On Al Jazeera's front page one can see immediately in its website structure, a broader international focus, with user-friendly links established so readers can quickly go to pages dedicated to Africa, the Americas, Asia-Pacific, Central/South Asia, Europe, and the Middle East. On "The America's" front page (10.22.09), the major stories promoted focus on the the U.S. envoy and the Afghan elections, an explosion in Puerto Rico, and the shifting government in Honduras. In Al Jazeera's conception of "The America's," the United States is not necessarily framed as the center.
While ethnocentrism (or some may say nationalism) embedded in major news sites may seem fairly obvious, what's less obvious is the way ethnocentrism shapes our international awareness and sensibilities. As an example, one recent and hideous story only making marginal news across U.S. websites, but which is being covered much more heavily on Al Jazeera, is the terrorizing of protesters in Guinea who were advocating for democracy and speaking out against Guinea's military government at the end of last month (September 2009).

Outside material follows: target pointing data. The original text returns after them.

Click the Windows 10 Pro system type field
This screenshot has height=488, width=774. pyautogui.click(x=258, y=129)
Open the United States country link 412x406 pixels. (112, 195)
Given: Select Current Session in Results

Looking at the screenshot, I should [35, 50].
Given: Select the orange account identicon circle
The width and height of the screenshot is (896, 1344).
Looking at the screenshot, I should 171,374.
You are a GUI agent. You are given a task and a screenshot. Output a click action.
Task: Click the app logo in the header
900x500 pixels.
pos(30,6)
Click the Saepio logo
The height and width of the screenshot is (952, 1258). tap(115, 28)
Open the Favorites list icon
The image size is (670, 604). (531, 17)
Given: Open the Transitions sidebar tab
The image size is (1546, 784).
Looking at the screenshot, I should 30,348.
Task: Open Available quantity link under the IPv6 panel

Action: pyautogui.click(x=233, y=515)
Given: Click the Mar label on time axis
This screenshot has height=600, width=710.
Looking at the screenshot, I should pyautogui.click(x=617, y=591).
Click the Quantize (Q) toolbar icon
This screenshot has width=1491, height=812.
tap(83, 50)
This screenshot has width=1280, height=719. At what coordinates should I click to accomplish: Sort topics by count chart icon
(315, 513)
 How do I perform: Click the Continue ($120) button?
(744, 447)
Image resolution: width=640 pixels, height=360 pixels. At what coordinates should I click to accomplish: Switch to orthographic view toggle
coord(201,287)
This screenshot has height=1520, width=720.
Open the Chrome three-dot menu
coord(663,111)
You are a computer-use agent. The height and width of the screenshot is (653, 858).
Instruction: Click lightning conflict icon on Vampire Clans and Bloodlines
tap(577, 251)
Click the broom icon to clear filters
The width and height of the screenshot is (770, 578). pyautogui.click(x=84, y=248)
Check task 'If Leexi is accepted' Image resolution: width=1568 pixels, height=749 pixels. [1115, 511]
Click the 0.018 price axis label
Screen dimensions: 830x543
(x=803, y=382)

The violence enacted against the protesters was grotesquely physical and sexual, said to be carried out openly by military forces backing Moussa Dadis Camara, Guinea's military leader who assumed leadership via a bloodless coup last year (not so bloodless anymore).
With Guinea perceived as less consequential for the United States at this moment, one has to search with far greater effort to find U.S. news sites that pay even moderate attention to this issue. Conversely, finding background stories on Guinea within Al Jazeera' site is rather easy. Because these stories are erased from or are never introduced to the West's public consciousness, we continue to look inward and ignore certain global crises, and in this case, the attendant forces that shape international terrorism.